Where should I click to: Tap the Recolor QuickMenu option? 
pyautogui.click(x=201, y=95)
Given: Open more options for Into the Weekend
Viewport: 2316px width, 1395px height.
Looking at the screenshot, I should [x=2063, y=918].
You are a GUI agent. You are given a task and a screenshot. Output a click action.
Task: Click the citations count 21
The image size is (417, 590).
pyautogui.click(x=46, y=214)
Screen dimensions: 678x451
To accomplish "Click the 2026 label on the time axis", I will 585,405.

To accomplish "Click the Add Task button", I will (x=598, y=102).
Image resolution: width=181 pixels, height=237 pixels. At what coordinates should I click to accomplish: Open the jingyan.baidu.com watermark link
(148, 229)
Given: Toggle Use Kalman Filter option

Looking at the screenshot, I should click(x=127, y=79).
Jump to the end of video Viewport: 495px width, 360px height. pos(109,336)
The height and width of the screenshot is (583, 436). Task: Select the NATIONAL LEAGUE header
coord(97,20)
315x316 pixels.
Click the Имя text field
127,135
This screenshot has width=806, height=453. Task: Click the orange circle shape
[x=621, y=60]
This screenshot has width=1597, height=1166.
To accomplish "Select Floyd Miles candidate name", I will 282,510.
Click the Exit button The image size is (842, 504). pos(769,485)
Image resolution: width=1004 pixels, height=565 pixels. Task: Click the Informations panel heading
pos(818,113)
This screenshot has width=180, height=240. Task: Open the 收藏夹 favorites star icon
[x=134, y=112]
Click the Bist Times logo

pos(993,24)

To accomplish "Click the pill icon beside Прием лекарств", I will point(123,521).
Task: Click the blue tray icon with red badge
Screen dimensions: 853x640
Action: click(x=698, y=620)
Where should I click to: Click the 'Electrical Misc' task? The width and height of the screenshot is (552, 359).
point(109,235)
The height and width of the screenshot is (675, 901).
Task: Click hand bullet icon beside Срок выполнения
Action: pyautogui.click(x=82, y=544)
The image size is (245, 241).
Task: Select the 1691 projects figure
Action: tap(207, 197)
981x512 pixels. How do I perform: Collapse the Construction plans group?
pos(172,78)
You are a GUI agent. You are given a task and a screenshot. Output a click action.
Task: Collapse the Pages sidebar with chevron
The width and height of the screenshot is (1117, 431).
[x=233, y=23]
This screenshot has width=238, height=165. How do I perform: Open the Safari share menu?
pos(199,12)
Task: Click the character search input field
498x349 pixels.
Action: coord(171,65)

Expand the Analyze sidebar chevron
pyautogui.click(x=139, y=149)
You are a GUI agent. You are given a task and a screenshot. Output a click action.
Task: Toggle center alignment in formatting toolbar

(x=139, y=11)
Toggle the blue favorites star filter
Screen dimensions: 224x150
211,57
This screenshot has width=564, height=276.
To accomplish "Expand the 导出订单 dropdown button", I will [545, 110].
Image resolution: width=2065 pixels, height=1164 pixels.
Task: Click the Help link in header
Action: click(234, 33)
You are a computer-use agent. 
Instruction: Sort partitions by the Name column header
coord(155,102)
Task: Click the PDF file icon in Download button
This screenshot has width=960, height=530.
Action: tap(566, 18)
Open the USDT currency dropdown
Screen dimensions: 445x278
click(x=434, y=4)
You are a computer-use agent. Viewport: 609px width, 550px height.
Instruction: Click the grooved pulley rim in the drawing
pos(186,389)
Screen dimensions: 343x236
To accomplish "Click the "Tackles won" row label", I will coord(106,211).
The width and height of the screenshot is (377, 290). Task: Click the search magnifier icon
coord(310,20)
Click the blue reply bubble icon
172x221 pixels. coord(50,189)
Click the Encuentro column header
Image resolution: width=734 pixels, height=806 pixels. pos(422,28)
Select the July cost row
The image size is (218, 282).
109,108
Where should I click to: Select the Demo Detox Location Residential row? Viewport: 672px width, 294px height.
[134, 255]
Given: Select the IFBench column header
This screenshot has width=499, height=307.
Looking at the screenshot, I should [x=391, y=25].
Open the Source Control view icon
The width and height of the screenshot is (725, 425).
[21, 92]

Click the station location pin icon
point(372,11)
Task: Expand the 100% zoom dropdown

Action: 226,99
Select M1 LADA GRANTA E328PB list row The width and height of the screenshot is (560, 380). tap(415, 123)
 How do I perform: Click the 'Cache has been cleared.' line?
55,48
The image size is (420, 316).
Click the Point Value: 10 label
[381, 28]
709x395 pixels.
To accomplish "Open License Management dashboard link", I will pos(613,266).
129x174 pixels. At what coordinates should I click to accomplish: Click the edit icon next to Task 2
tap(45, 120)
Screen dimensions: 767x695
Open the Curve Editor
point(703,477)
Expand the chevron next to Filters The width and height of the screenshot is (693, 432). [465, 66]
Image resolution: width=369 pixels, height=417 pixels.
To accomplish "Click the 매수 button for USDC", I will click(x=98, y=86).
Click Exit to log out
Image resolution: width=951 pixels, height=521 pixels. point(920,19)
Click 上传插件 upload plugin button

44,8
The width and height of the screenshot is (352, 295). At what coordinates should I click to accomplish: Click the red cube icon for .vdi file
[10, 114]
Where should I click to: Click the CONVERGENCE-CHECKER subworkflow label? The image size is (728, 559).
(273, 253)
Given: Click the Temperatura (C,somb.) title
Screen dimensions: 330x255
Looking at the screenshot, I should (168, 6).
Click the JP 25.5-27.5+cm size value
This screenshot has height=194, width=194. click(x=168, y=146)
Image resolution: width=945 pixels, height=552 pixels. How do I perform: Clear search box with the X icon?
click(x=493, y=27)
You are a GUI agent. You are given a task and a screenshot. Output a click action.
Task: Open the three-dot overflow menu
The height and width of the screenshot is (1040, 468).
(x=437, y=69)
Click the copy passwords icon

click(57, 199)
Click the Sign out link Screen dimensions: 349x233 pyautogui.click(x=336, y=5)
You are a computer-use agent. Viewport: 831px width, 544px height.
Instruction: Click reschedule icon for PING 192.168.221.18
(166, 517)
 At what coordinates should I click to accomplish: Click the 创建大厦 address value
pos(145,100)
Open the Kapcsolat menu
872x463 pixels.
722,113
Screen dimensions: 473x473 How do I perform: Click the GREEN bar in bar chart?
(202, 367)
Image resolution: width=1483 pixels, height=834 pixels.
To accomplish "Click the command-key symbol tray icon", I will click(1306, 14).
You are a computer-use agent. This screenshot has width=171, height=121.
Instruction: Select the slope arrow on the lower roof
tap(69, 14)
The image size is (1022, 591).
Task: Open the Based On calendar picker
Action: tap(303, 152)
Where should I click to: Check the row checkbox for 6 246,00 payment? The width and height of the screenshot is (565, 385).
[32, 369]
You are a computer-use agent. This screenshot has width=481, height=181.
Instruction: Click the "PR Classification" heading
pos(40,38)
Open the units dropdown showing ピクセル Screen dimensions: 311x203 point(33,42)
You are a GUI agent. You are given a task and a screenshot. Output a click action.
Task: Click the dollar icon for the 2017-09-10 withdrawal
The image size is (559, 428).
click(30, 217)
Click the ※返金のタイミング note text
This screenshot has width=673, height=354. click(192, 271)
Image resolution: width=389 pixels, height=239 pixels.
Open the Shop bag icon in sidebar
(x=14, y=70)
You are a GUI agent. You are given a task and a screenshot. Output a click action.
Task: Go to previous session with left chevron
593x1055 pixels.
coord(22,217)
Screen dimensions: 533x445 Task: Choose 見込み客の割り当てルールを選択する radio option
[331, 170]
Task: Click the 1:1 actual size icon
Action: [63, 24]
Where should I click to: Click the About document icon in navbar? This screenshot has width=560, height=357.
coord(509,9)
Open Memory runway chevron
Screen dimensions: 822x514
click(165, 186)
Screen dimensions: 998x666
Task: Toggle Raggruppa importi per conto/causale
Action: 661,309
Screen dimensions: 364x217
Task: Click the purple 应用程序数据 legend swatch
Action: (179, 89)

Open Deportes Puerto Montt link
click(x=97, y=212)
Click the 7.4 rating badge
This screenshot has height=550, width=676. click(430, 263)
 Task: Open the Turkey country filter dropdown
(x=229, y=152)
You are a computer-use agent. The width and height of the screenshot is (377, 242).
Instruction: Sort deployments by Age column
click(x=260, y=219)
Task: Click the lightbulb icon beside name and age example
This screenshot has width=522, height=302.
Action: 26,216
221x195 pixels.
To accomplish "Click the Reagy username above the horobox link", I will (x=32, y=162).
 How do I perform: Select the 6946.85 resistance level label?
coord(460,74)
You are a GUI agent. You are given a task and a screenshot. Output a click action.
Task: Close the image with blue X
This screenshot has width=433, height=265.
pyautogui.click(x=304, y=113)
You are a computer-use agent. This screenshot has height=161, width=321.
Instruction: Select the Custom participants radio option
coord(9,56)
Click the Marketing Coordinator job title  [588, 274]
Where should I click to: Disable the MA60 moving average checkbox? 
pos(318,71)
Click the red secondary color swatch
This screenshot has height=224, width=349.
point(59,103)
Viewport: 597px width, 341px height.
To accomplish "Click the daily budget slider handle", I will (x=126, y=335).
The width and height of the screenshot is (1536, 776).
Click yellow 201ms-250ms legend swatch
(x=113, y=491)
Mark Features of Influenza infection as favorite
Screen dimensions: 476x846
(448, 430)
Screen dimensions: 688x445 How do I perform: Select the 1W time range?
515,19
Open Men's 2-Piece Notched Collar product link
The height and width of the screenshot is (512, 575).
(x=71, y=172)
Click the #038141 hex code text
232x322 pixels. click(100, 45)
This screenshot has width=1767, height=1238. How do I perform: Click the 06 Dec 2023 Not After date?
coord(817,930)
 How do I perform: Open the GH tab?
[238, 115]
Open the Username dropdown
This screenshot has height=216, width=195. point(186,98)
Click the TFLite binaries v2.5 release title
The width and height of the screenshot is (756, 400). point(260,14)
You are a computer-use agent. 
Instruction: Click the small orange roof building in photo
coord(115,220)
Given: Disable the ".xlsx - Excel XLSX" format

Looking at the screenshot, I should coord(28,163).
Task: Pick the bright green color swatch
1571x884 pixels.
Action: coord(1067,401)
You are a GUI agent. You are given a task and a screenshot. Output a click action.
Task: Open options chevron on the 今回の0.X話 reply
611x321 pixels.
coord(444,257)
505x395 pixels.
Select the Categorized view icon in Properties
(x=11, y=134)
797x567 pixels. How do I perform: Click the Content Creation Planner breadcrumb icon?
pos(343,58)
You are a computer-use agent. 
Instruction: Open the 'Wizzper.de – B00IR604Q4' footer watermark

********************

*Work instructions*: Output only the lines from the line that contains "Given: Disable the" through the end of the entries, both included, exactly as they appear.

*Solution to this problem*:
Given: Disable the ".xlsx - Excel XLSX" format

Looking at the screenshot, I should coord(28,163).
Task: Pick the bright green color swatch
1571x884 pixels.
Action: coord(1067,401)
You are a GUI agent. You are given a task and a screenshot. Output a click action.
Task: Open options chevron on the 今回の0.X話 reply
611x321 pixels.
coord(444,257)
505x395 pixels.
Select the Categorized view icon in Properties
(x=11, y=134)
797x567 pixels. How do I perform: Click the Content Creation Planner breadcrumb icon?
pos(343,58)
You are a computer-use agent. 
Instruction: Open the 'Wizzper.de – B00IR604Q4' footer watermark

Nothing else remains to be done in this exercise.